Passage
***

When is the best time to take a swim in the canals? Which route is the healthiest to take to work? What’s the real level of noise pollution in your neighborhood? What can you do when you worry about the effect of the traffic jam in front of your house? These are all examples of questions that activate smart citizens to do their own research and start to take actions.

In this second edition of the Smart Citizens Talks, we’ll explore a wide range of those actions; bottom-up and grassroots initiatives, initiated by people that care about their city. What issues do they deal with? What strategies proof to be effective? What impact can be expected? 

Smart Citizens Talks #2 aims to inspire and activate people to join smart citizen initiatives, or start their own. We invited smart citizens initiatives, policy makers from 28 cities throughout Europe, designers and experts to share their ideas, experience and knowledge. Everyone is invited to join us in a smart citizen design challenge.

***

Information given
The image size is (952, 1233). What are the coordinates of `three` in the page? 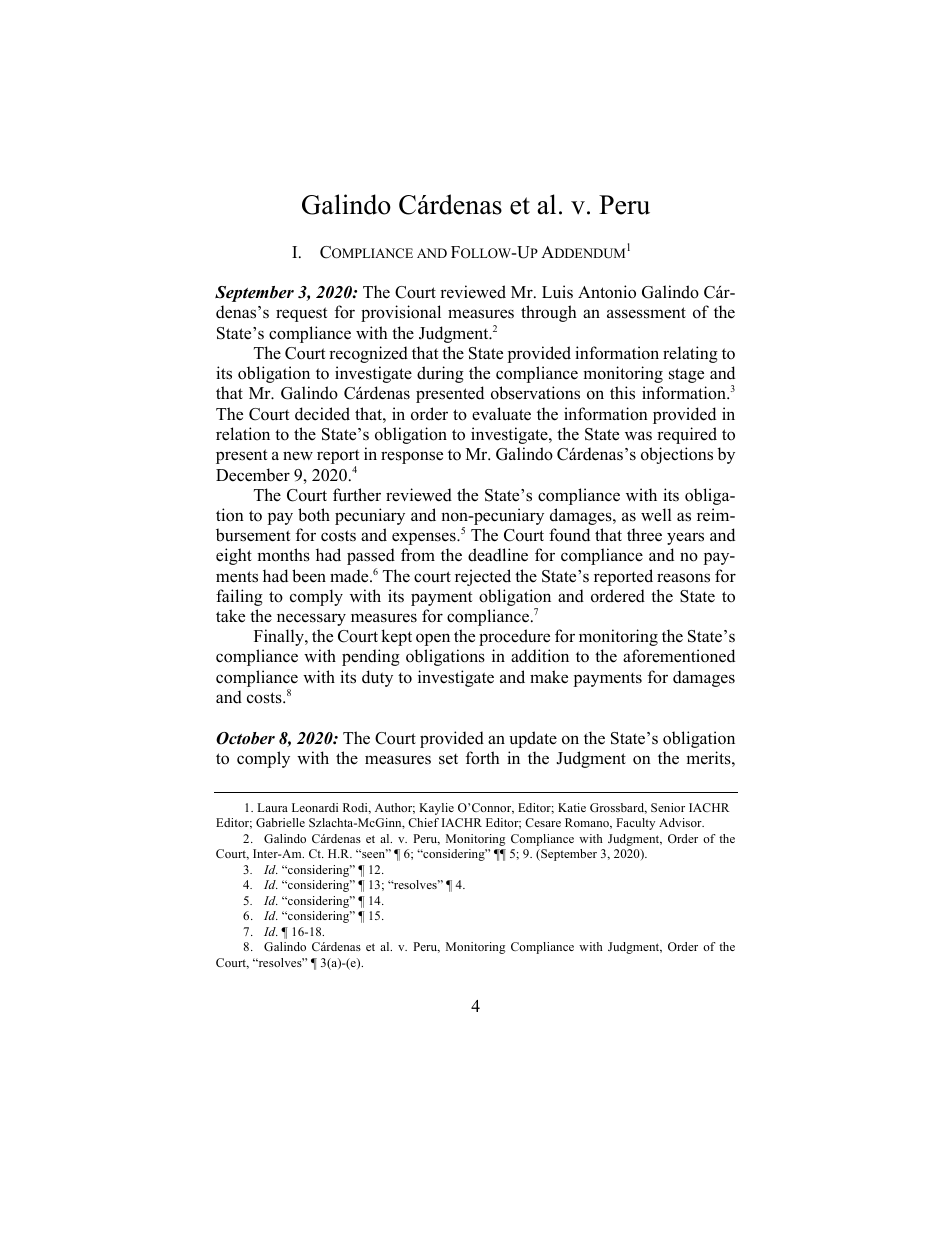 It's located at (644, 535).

***

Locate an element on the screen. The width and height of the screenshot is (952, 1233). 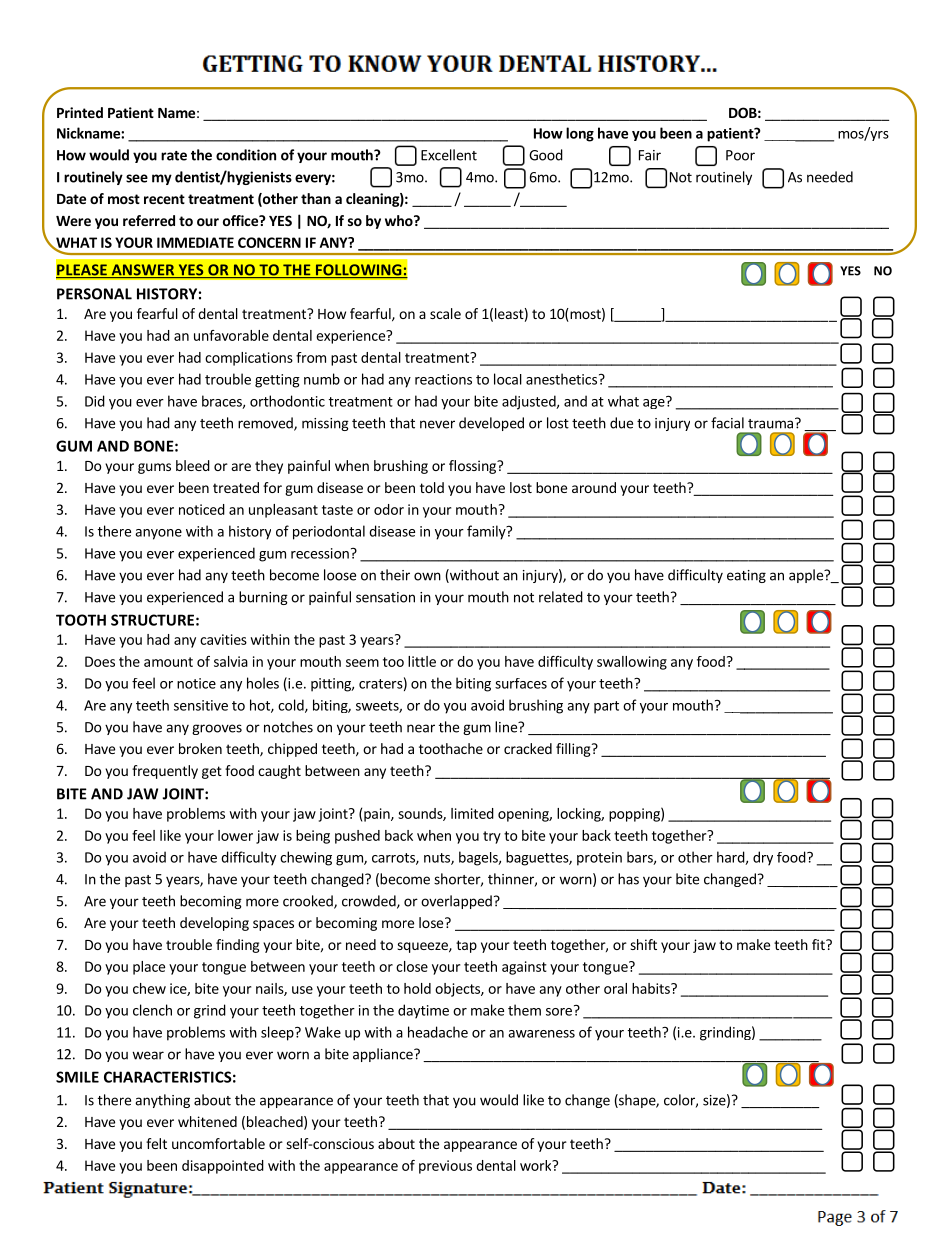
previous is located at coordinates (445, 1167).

***

Tasks for this exercise
A) Reproduce the Smart Citizens Talks passage word for word, starting with "When is the" and going on through "to take actions.".
B) Pick up the Smart Citizens Talks passage after its last sentence and keep writing.

Per-task answers
A)
When is the best time to take a swim in the canals? Which route is the healthiest to take to work? What’s the real level of noise pollution in your neighborhood? What can you do when you worry about the effect of the traffic jam in front of your house? These are all examples of questions that activate smart citizens to do their own research and start to take actions.

B)
  • Introduction by Frank Kresin
  • Do playful gadgets and artistic interventions help create a healthy city live? We’ll show two examples and discuss their possible impact: Cascoland and Tree-WiFi.
  • How to involve citizens to improve the air quality of the city? What issues can they deal with? What strategies proof to be effective? What impact can be expected? Several international initiatives will share their experience and show their projects: AIRbezen;(Belgium), Science for Change (Kosovo), Amsterdecks (Netherlands) and Amsterdam Smart Citizens Lab (Netherlands).
  • Discussion
  • Wrap up


Joris Lam
Joris Lam will speak about his project Tree-WiFi, to let trees in the city measure pollution and reward people for keeping the air clean by giving free WiFi. Each tree is outfitted with a sensor and cool lights that show the air quality. When the air quality improves the tree gives the entire street free WiFi.

Roel Schoenmakers
Roel Schoenmakers will present Cascoland, that created projects like BreadDigester, to solve waste bread excess that attracts all kinds of vermin, and Secret Society of Plants: exposed to air currents from e.g. electric fans or passing metrotrains, air purifying plants produce oxygen in high quantities, that can contribute to improving the atmosphere. Not only in the home environment, but in public space as well.

Roeland Samson
Roeland Samson will speak about the AIRbezen project in Antwerp. This project emerged from the activities of volunteers, Stadslab 2050 and the Department Bio-Sciences at the University of Antwerp. It aims to map the air quality in the city by biomagnetic monitoring of the leaves of strawberry plants.

Ron Salaj (via telepresence)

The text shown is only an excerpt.